Found footage is a medium that has become fairly divisive. Some enjoy it on it’s merits, and the sense of atmospheric realism it produces. Others admonish it’s gimmick, and it’s aptness to induce headaches and fits of vertigo. The ultimate concern surrounding found footage, is it makes feature filmmaking an attainable goal for any schmuck that stumbles onto a video camera and has a few days to spare, shooting and editing. It seems an arduous task to find innovation amongst the heap in this overly saturated format. Then there is the nearly paradoxical feature debut of writer/director Tom Costabile, VooDoo, which, at face value is little more than student quality lip service to genre films most sadistic entries, but when you really settle into this film, it slowly starts to reveal itself as an honestly original, and organically ingenious effort. One filled with some of the most ridiculous and over the top antics, that will melt your brain. It doesn’t take long to see the virility of the narrative, and to realize that the films matter of fact tagline, was no joke.
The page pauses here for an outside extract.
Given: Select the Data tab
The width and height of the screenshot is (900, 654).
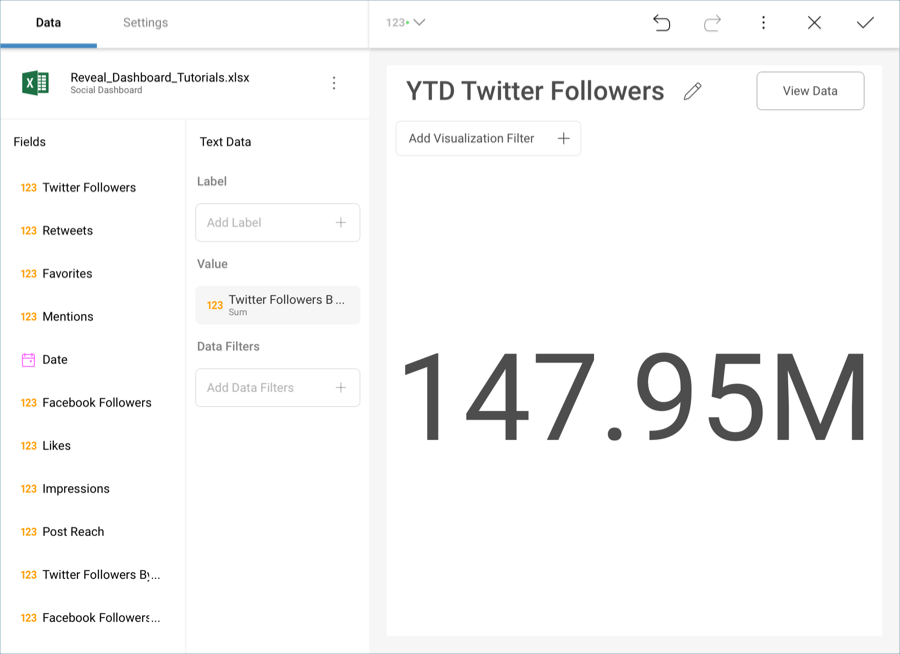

Following Dani (Samantha Stewart), a distressed and overwhelmed woman who seeks refuge from the untimely death of her mother and a recent rocky break-up with her apparently married boyfriend, whose wife now seems to be stalking her. She ventures out to sunny California to visit her cousin Stacy (Ruth Reynolds), for a vacation filled with non stop partying and stress relief. As her vacation goes on, Dani begins to see and feel some unsettling and arguably malevolent vibes from her cousin’s house which eventually culminate in a dimensional gap thrusting her into the depths of hell. Here she is faced with depraved demons, strange apparitions, and terrifying savagery, as she is coached through the endeavor by an unidentified camera operator, whose whispy voice challenges her to soldier on to her disparaging fate, which sees her come face to face with Lucifer himself.
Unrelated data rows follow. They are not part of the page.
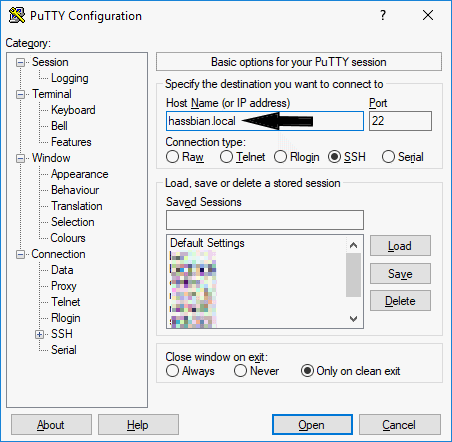Click the Host Name input field

(265, 121)
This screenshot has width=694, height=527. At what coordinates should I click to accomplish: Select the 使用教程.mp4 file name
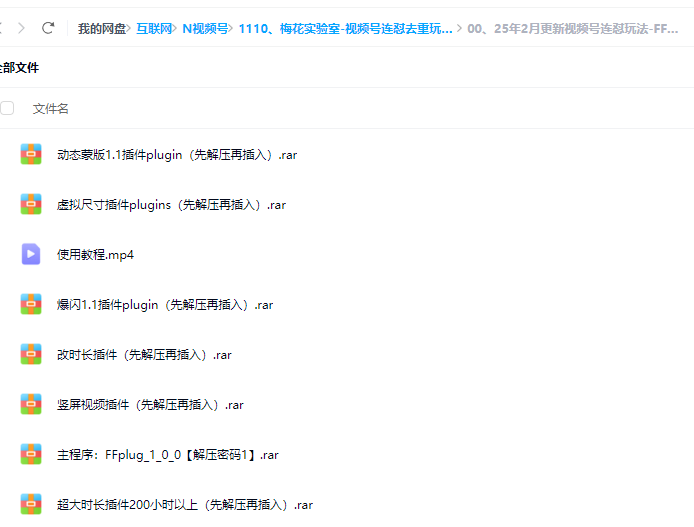coord(95,255)
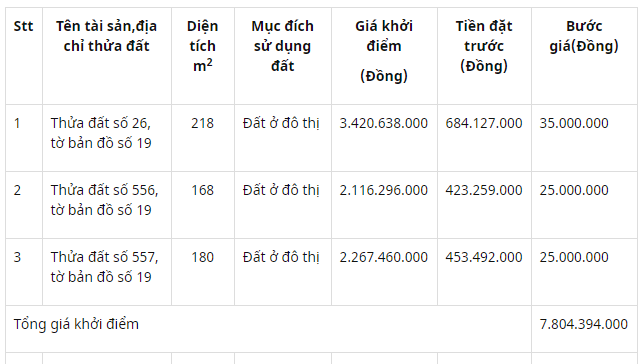Select deposit amount 423.259.000
Viewport: 640px width, 364px height.
[x=484, y=190]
What’s interesting about Costabile’s VooDoo, is that, while classified as found footage, it’s not shot that way. Contrarily, this film spends a lot of time utilizing more conventional camera work, with loads of steadicam operation. In fact, the more conventional sequences are what save this movie from being almost intolerable. With an interesting premise, the lead in is difficult to get through to say the least. The dialogue is clunky and strangely delivered, and Stewart’s struggles with her supposed Louisiana accent seriously hamper any enjoyment that could have been discerned from the first 45 minutes. Though even with her inability to spew a whole sentence without messing up the twang, Stewart is surprisingly effective as the damsel and as the surrogate for the audience. Her co-star Ruth Reynolds is well served but under utilized, in a role that reduces her to little more than sidekick for most of the film.
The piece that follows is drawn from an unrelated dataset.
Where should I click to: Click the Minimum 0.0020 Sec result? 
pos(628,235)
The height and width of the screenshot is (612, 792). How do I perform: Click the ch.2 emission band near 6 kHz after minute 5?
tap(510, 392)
The problem is in the pacing, which sees this story produce scene after scene of vapid and obtusely narrated exchanges, which even feature an extremely puzzling, gratuitous cameo by Ron Jeremy. After almost an hour of meandering valley girl dramatics, and randomly fleeting venomous imagery, the urge to raise the white flag and just walk away from this altogether is quite strong. Then it happens, VooDoo takes a hard, and I mean hard, left turn. Dani is sucked into hell and what we get in the final thirty minutes is some of the most ballsy and ambitious filmmaking you’ll stumble across. Costabile does his damnedest to subject the audience to a bevy of psychologically damaging brutality that sees cannibalism of newborns, rape, sodomy and a multitude of surreal ritualistic dismemberment.
This becomes an entirely different film, and the contrast is so jarring you pretty much lose sight of the fact that the first two thirds of this movie, is insufferable, which when you reflect on it, might have been a stroke of pure genius. Costabile works with excellent practical effects to make his version of hell, seemingly inspired by Dante’s Divine Comedy, come to life. Dani is forced to travel through different levels, fun house style, each with their own insane brand of torture, which comes to a head in one of the most depraved and sadistic ways.
There is no reprieve once the the camera plunges into the dark abyss, which makes this so difficult to apprehend. The pacing early on may force the target audience to walk away before they reach the payoff, but for some unsuspecting individuals, who may be expecting something more moderate, they are in for one seriously rude awakening. Either way, this is one commendable effort by Costabile and his cast, who manage to do a complete 180 degree turn and deliver one hell of a final act. While VooDoo has some glaring weaknesses, some awful dialogue, and one really bad accent, it is still a uniquely satisfying venture for horror nuts. This would have been better served if it had dropped the found footage gimmick altogether, because the story is actually quite strong in spite of some plot holes, but there is simply no denying the effectiveness of this absolutely baths*t crazy movie.
3.25/5 Not Bad Bro
Voodoo is set to for limited release and VOD tomorrow 2/24. You will be able to rent/purchase it on virtually all streaming platforms on that date.